▶ **Work to complete**
Read the data below. Every line holding the string "Toggle" must be copied.

== Segment start ==

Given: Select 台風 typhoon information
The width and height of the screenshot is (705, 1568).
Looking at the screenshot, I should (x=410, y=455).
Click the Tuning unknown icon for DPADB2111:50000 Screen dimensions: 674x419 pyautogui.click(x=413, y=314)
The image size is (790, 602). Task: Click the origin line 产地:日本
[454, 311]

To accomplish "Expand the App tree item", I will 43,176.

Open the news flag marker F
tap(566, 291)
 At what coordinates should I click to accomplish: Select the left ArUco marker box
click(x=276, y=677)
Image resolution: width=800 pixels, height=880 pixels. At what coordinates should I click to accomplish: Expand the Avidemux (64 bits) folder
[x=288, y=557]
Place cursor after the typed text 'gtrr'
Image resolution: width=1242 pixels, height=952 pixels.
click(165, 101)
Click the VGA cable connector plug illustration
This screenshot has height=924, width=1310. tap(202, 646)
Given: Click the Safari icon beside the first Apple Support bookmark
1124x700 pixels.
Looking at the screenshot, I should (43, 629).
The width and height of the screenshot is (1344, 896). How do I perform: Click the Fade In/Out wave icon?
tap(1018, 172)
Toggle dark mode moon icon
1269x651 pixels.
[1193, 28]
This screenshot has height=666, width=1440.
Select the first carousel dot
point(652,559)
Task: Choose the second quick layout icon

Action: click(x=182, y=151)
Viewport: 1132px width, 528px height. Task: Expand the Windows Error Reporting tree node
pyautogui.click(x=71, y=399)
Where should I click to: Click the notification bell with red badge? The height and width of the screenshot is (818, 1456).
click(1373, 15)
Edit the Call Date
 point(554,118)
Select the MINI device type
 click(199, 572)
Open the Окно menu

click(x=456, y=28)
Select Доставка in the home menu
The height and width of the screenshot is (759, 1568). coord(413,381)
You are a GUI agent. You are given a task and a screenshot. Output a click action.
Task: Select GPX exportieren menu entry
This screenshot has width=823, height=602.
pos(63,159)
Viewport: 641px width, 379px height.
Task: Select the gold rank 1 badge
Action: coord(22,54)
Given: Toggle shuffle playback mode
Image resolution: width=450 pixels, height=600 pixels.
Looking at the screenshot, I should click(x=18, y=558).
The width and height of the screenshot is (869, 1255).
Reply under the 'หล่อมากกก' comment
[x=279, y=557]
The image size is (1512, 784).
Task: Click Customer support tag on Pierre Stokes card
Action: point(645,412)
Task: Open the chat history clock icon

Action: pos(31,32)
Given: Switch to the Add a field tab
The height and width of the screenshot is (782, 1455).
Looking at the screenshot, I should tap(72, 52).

== Segment end ==

▶ **Expected output**
Toggle dark mode moon icon
Given: Toggle shuffle playback mode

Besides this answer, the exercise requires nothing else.